Amyloid and tau proteins are the most dangerous chemicals that negatively affect brain processes if they build up. The accumulation of waste substances in the brain, such as Amyloid and tau proteins, negatively affects brain processes. If they build up, it may lead to the onset of Alzheimer’s disease and other neurological disorders.

Sleeping and posture

During sleep, lymphatic clearance most efficiently removes chemical waste from the brain. “The analysis showed us consistently that glymphatic transport was most efficient in the lateral position when compared to the supine or prone positions,” said Dr. Benveniste.

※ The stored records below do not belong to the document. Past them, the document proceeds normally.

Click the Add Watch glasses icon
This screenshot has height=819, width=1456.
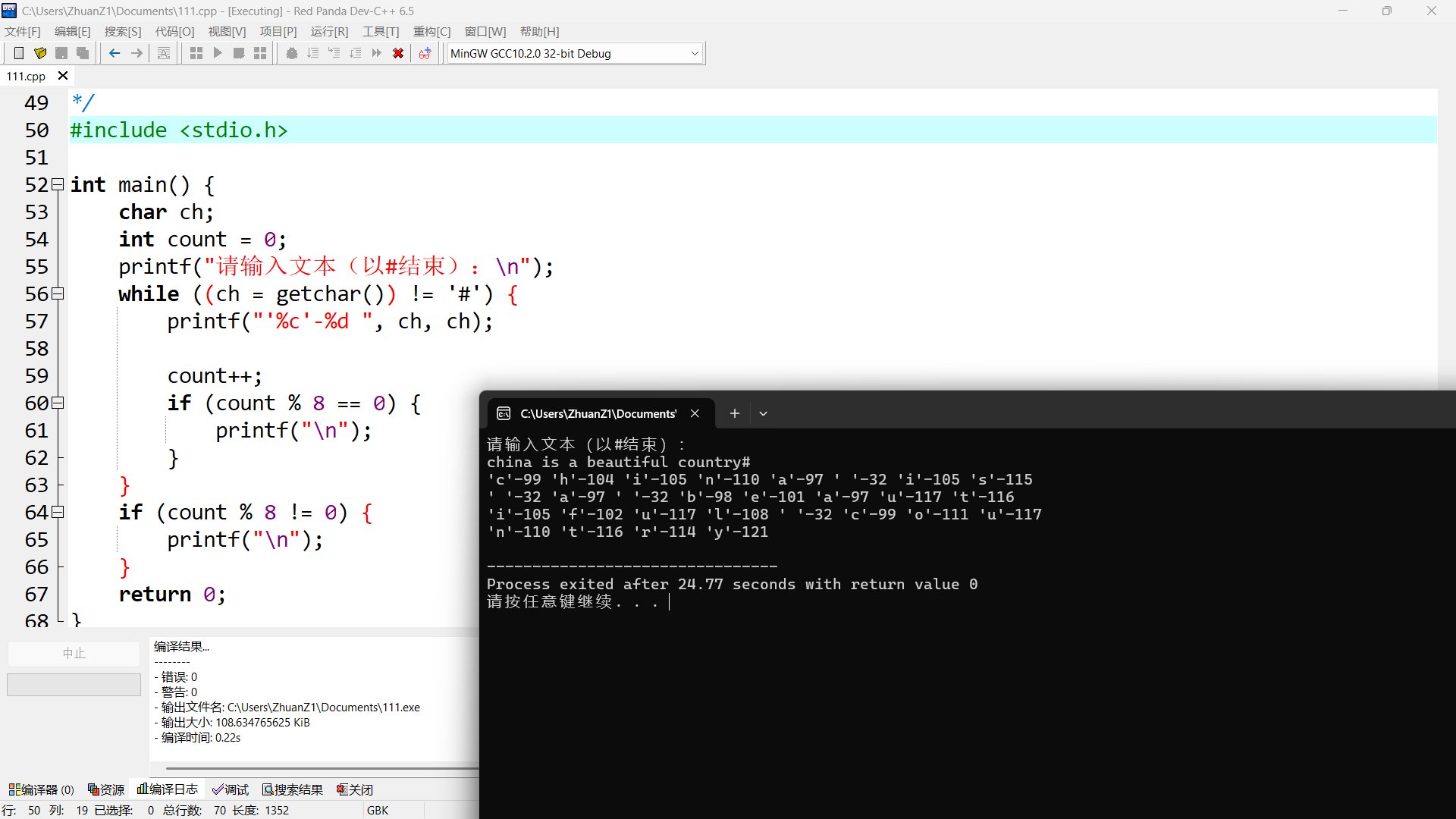pos(425,53)
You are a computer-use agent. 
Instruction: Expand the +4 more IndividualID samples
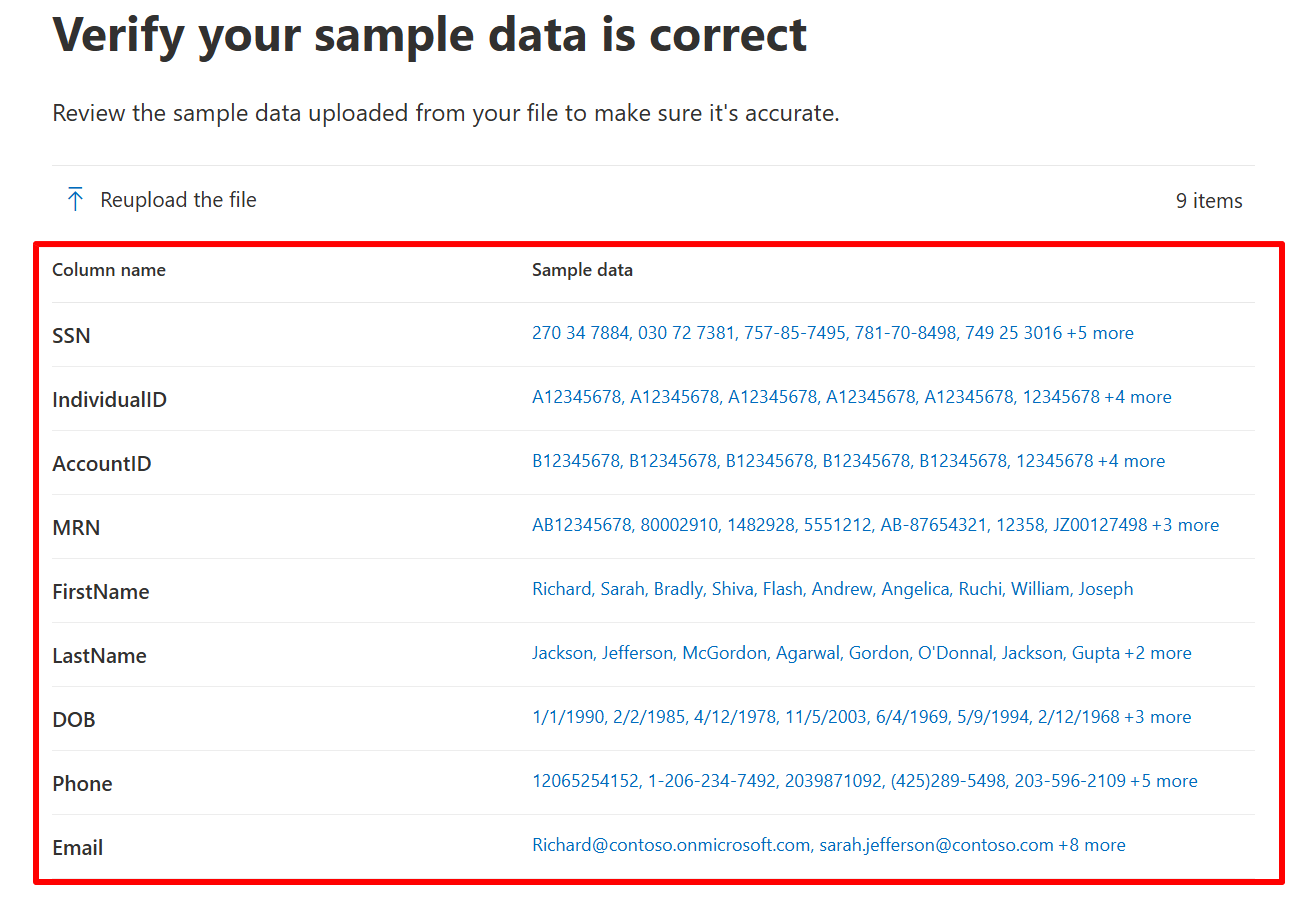point(1138,396)
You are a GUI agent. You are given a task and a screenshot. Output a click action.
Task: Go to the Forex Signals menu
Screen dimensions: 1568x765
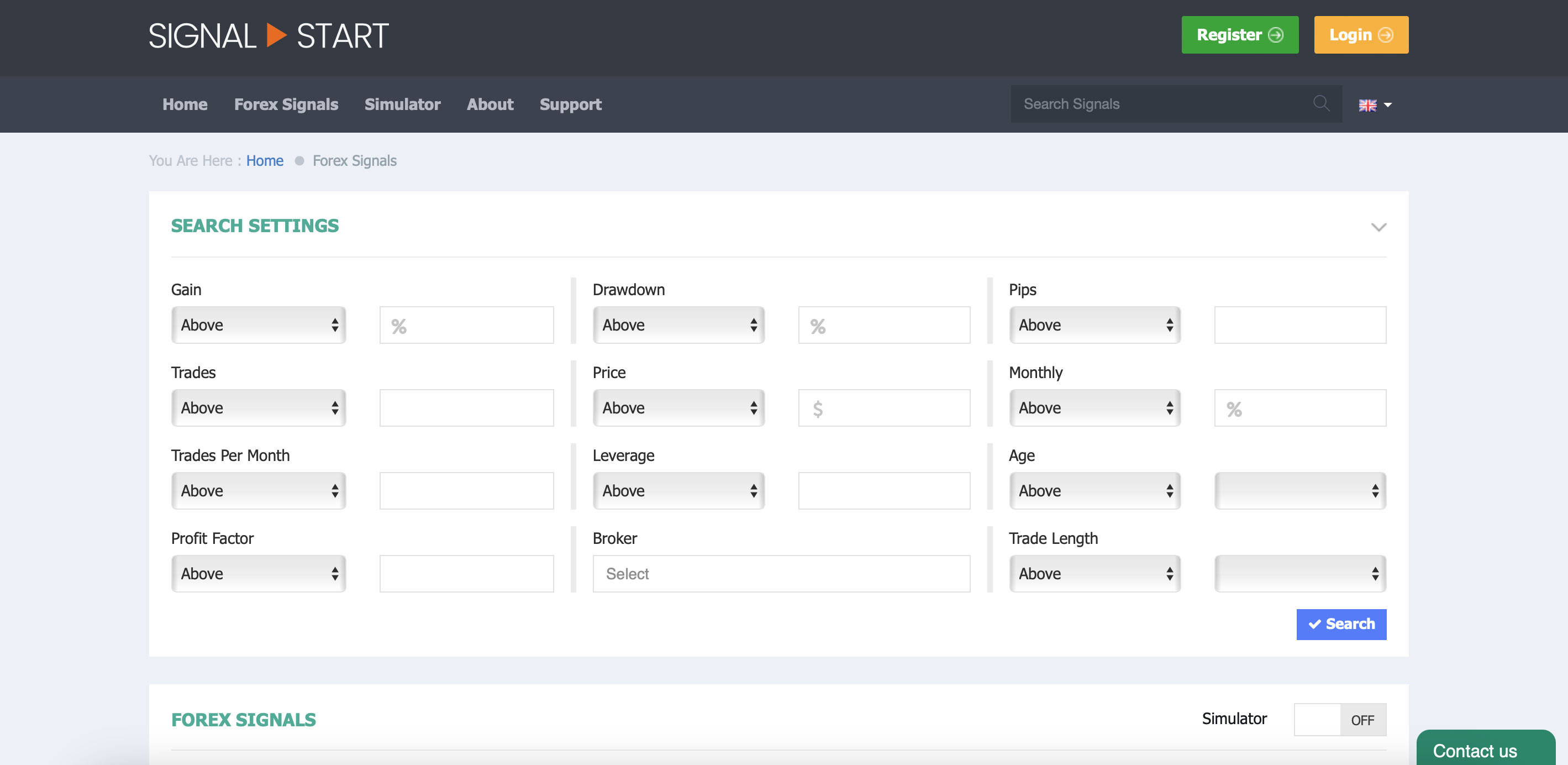286,104
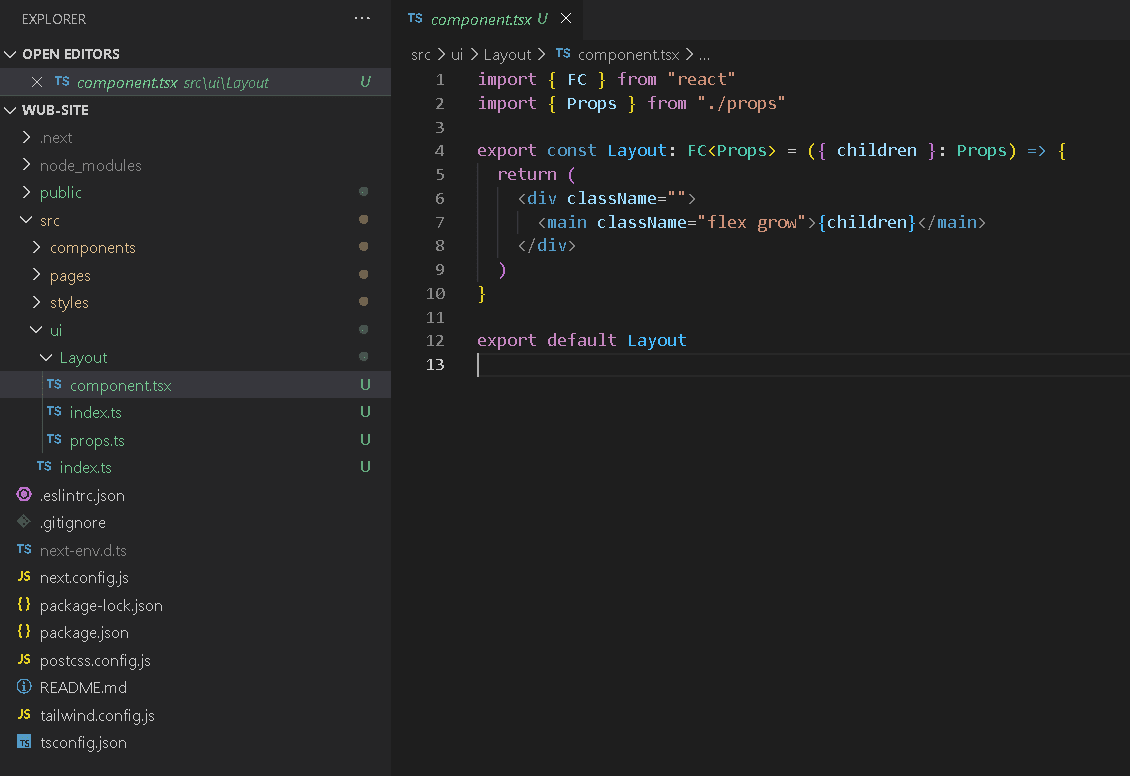Screen dimensions: 1130x776
Task: Click the JS icon beside next.config.js
Action: click(24, 577)

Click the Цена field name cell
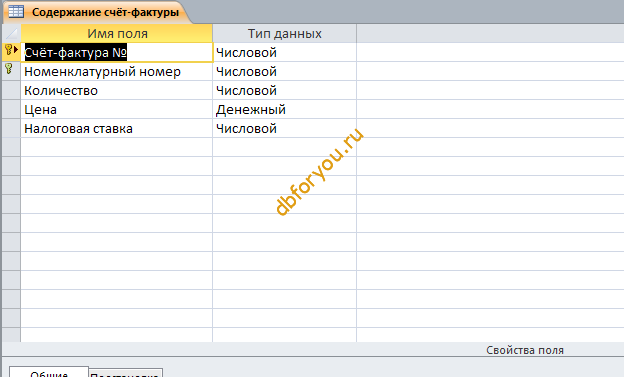pos(117,109)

“It is interesting that the lateral sleep position is already the most popular in human and most animals — even in the wild — and it appears that we have adapted the lateral sleep position to most efficiently clear our brain of the metabolic waste products that built up while we are awake,” says Dr. Maiken Nedergaard.

“The study, therefore, adds further support to the concept that sleep subserves a distinct biological function of sleep and that is to ‘clean up’ the mess that accumulates while we are awake.

“Many types of dementia are linked to sleep disturbances, including difficulties in falling asleep. It is increasingly acknowledged that these sleep disturbances may accelerate memory loss in Alzheimer’s disease. Our finding brings new insight into this topic by showing it is also important what position you sleep in,” she explained.

Study author David Wright wrote, “The reasons for this are not yet fully understood, but possibly relates to the effects of gravity, compression and stretching of tissue.”